Lo ocurrido en las vallas de las ciudades ocupadas de Ceuta y Melilla no fue un episodio aislado ni una ola migratoria espontánea, como intentaron presentar algunos sectores, sino un fenómeno que —según este análisis— habría respondido a una planificación previa y a un calendario calculado, con el objetivo de alterar las celebraciones del pueblo marroquí con motivo de la Fiesta del Trono.
Según el texto, la apertura de las puertas a la llegada de migrantes habría sido consecuencia de decisiones adoptadas por España. En este sentido, señala que la resolución del Tribunal Supremo español del 8 de julio de 2026, que suspendió temporalmente el procedimiento de devolución inmediata, creó un vacío legal que habría sido aprovechado por redes de tráfico de personas como una oportunidad para impulsar los intentos de entrada.
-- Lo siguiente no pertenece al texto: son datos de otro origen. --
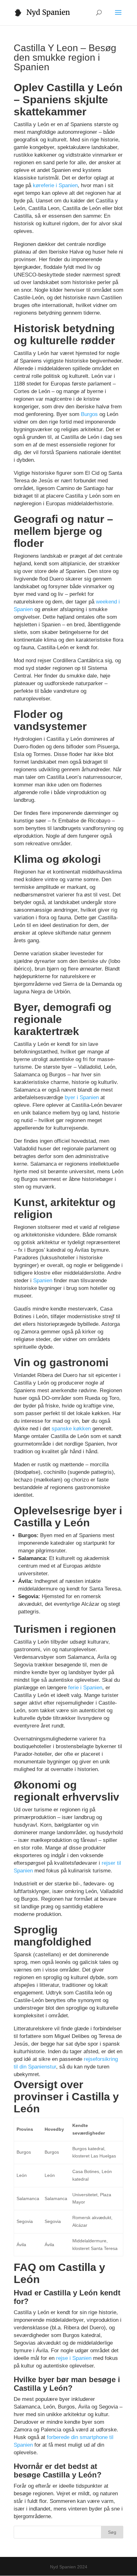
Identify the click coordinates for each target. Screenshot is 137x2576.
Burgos (89, 414)
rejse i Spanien (73, 2358)
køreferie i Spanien (55, 185)
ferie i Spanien (85, 1688)
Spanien (42, 1281)
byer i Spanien (82, 1097)
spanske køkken (71, 1429)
El artículo también vincula esta situación con el contexto político español, afirmando que el Gobierno de Pedro Sánchez habría utilizado el debate migratorio con fines electorales, generando expectativas sobre una posible regularización colectiva de inmigrantes y contribuyendo, según esta versión, al desorden en la frontera.
El texto sostiene que la posición de Marruecos es firme y que el país no está dispuesto a asumir las consecuencias de las disputas políticas internas en España ni de los debates dentro de la Unión Europea. Defiende que la seguridad del Mediterráneo debe ser una responsabilidad compartida y no recaer únicamente sobre los países de tránsito.
Asimismo, destaca que Marruecos ha mantenido sus compromisos en materia de cooperación migratoria y en la aplicación de los acuerdos de readmisión de personas en situación irregular, actuando —según el artículo— con responsabilidad y sin aceptar presiones.
La segunda parte del texto acusa a la maquinaria mediática vinculada al régimen argelino de haber llevado a cabo una campaña de desinformación relacionada con estos acontecimientos. Afirma que determinadas plataformas, entre ellas los medios citados en el artículo, habrían difundido mensajes engañosos para influir en jóvenes marroquíes y fomentar intentos de salida irregular.